Monday, November 24, 2008


“’'When you want something you want it right now. ... A carload of dollars, social position, the tops.'

'That's just the frame. You're the picture in that frame.'”


A Goldilocks gold digger, a newsie hubby victim, a sloshed sportswriter lover, a jealous weasel reporter, loads of mustaches and gigantic hats, and more hair-color based ambition than an early 90s Madonna tour.

More details here.


Sultry gossip columnist Claire Cummings (Leslie Brooks) marries newspaperman John Hanneman (John Holland) while still in love with a sportswriter Les Burns (Robert Paige). The ink on the marriage license isn't even dray when it becomes apparent that Claire, an ambitious social climber, has carried on multiple affairs with many others. She goes through the motions with Hanneman, who recognizes her lofty aspirations and a gambling problem, and after a few weeks of boredom she's ready to bail. When Hanneman finds her mash note to Burns, he makes the break-up official. Realizing she'll get screwed in divorce court, Claire hatches a plot to kill Hanneman. She enlists the aid of a recently released jailbird (Russ Vincent) to fly her to Hanneman's location, off him, and then fly back to another location in time to establish her alibi. The plot is successful, and she even reunites with Burns and waits for Hanneman's cash to roll in. But that's not enough for this bad blondie. She set her sights on a lawyer running for Congress in the hopes of further social climbing. Tugging a clueless and very thirsty Burns along, she juggles secret rendezvous with both men. When the lawyer wins the election, he rejects Claire and she goes nuts and kills the guy. And poor ol' sap Burns is set-up for the murder. A team of secondary characters made up of the newspaper's editor, Burns' lovelorn secretary, and another lawyer try the rescue Burns from the cold hearted icy grip of the fair-haired little tramp.
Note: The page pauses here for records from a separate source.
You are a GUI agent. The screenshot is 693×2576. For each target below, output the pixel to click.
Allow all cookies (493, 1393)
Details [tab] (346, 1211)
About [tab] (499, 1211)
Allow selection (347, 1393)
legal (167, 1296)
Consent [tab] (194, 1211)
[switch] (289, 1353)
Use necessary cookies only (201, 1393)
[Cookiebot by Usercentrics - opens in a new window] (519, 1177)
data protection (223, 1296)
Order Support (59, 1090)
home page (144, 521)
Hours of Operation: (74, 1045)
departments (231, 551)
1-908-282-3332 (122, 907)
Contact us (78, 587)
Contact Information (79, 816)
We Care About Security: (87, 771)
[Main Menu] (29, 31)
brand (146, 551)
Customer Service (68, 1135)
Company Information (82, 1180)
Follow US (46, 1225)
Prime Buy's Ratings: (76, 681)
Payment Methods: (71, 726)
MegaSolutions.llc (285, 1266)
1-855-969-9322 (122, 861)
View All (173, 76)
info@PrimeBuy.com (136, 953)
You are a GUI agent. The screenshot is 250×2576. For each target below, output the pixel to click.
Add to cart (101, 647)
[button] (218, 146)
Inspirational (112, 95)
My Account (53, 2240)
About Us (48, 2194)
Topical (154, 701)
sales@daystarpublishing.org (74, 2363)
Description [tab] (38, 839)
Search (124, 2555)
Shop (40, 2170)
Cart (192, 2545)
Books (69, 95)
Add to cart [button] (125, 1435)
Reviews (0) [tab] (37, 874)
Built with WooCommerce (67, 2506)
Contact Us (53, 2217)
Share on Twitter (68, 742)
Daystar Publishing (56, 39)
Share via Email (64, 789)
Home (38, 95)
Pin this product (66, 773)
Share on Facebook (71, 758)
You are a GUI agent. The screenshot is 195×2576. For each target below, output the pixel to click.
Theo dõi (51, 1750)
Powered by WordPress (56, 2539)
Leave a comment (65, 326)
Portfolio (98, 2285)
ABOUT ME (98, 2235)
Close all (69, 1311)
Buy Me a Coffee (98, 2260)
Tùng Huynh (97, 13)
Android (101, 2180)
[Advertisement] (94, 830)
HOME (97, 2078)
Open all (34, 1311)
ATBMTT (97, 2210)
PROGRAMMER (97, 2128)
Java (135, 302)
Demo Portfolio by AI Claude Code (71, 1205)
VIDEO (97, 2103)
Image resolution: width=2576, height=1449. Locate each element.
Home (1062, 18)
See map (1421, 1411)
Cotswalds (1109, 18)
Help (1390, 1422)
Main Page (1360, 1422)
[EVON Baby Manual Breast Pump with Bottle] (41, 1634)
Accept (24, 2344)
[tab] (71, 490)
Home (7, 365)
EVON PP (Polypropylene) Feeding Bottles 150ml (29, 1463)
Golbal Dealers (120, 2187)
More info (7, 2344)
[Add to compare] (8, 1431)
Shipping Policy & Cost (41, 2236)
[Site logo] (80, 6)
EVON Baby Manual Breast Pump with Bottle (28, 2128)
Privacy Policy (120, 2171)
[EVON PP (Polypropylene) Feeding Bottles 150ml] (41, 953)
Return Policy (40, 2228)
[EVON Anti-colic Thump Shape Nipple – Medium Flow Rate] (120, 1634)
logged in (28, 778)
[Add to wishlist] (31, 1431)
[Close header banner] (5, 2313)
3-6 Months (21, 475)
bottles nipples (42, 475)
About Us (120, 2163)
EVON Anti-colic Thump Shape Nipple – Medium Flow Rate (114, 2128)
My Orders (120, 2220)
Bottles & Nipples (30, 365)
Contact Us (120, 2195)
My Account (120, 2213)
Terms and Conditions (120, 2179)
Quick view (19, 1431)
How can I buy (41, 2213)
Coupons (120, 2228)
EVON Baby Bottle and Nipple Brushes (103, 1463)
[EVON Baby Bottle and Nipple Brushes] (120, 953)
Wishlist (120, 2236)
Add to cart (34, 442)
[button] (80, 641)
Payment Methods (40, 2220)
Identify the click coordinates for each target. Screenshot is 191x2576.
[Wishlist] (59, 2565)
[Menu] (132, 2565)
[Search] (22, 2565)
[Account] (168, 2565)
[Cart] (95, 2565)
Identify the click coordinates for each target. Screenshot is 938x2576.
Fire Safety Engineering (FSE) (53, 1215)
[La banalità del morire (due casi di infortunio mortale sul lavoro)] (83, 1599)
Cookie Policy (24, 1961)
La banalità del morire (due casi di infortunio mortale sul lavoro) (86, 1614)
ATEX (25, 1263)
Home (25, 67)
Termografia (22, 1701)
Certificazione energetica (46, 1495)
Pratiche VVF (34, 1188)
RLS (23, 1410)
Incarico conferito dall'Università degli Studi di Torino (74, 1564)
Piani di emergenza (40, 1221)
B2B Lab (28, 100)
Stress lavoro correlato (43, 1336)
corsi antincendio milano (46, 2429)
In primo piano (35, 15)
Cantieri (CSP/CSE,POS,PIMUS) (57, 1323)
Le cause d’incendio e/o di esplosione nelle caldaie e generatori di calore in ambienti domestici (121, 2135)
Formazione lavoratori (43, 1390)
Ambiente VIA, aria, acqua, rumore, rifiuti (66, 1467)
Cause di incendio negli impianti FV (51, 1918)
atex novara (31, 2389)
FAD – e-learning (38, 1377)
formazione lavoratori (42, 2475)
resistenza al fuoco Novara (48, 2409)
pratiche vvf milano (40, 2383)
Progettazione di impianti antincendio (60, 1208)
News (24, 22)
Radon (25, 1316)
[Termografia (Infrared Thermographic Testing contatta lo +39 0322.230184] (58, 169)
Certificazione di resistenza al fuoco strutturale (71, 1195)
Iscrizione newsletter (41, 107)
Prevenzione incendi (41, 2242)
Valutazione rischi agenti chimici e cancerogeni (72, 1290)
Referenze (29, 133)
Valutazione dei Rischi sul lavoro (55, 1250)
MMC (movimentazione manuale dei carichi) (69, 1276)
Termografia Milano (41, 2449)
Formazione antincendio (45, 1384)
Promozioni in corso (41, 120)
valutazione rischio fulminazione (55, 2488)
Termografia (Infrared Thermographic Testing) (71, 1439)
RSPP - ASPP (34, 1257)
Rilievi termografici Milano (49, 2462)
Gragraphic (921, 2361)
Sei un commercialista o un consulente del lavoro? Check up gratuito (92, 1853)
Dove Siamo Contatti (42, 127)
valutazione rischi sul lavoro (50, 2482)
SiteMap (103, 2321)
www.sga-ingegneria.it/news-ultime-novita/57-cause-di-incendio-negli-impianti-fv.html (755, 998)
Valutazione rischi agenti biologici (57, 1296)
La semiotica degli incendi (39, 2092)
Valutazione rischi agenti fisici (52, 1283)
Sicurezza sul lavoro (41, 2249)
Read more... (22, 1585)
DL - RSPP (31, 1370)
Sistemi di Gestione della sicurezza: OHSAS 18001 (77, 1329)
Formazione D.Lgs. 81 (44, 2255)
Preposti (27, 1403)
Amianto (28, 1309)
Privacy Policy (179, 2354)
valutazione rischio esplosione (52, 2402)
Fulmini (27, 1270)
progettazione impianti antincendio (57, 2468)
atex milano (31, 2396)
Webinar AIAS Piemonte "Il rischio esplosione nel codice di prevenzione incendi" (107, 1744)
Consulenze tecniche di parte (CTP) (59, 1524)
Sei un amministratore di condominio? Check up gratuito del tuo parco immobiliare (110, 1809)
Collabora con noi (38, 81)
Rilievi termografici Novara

Blonde Ice is a playfully wicked noir that has a lot of things going for it: no stars, a no name director, and no budget. But all that lack is balanced against against a vile female lead, a business like pace, and a black-hearted plot. Apparently, the movie has been resurrected and restored after many years in relative obscurity. There's a feature on the DVD that suggests that the film's production may have involved director Edgar G. Ulmer at some point. Ulmer is best known for bleak and low budget film noirs such as Ruthless and Detour, both black spirited but particularly effective thrillers. He was a master of doing more with less, accenting his films with interesting characters and dialog that made up for lack of spectacle or cinematic bravado. Blonde Ice is so mean spirited and heinous that it's apparent why one would conclude that it packs Ulmer's punch. Regardless of Ulmer's influence, Claire is nonetheless a mean little bitch, consumed with the desire for upward mobility that ultimately claims her fate. She's the true black widow in a web of deceit and social maneuvering, and the gorgeous Brooks pulls it off with grace and subtlety. She's surrounded by a troupe of capable actors and everyone turns in fine performances. Adding to the grittiness of the picture are the low budget aesthetics: dim lighting, simple camerawork, and stark compositions. Blonde Ice is ultimately a step above conventional B movie fare with a surprisingly strong female lead, an engaging story, and a twisted little crime thriller unearthed for your femme fatale desires.